→ Problem details
In the article on Prince William's first audience with a cabinet minister, turn the paragraph starting "Both the Duke of Cambridge" into a short list that keeps its main facts.

→ Source document

┌────────

Prince William is now holding private audiences with cabinet ministers

Prince William has held his first private audience with a cabinet minister,  Andrea Leadsom, Secretary of State for Environment, Food and Rural Affairs to be exact.

On Tuesday, the second-in-line to the throne summoned the Mrs Leadsom to Kensington Palace to discuss his thoughts on the ivory trade.

Both the Duke of Cambridge and Mrs Leadsom were in Vietnam last November for the Illegal Wildlife Trade (IWT) conference. The upcoming 2018 IWT conference to be held in London was also on the agenda.

Earlier this month Mrs Leadsom announced the plan to allow ivory carved antiques from before 1947 to continued to be sold. Activists, including the Duke, are worried this will only encourage illegal poaching of the African elephant.

A promise made by the Conservatives during their 2015 election to “press for a total ban on ivory sales” has seemed to gone by the wayside.

A spokesperson for the Prime Minster said: “We will seek views from all parties on how and when we introduce the ban on ivory.”

└────────

→ Raw data
┌────────

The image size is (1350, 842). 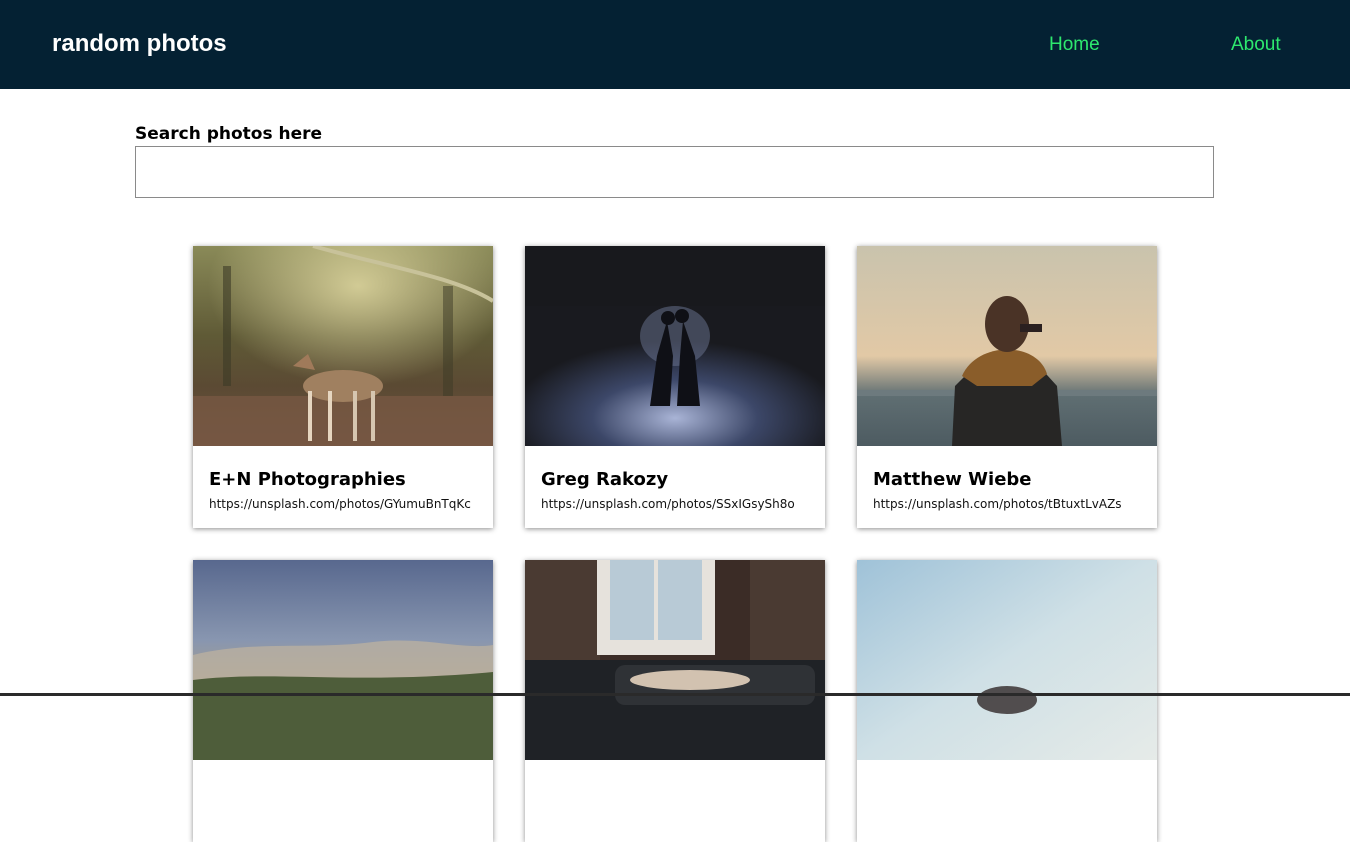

└────────

→ Output for this task
- The Duke of Cambridge and Mrs Leadsom both attended the Illegal Wildlife Trade (IWT) conference in Vietnam last November.
- The upcoming 2018 IWT conference in London was also on the agenda.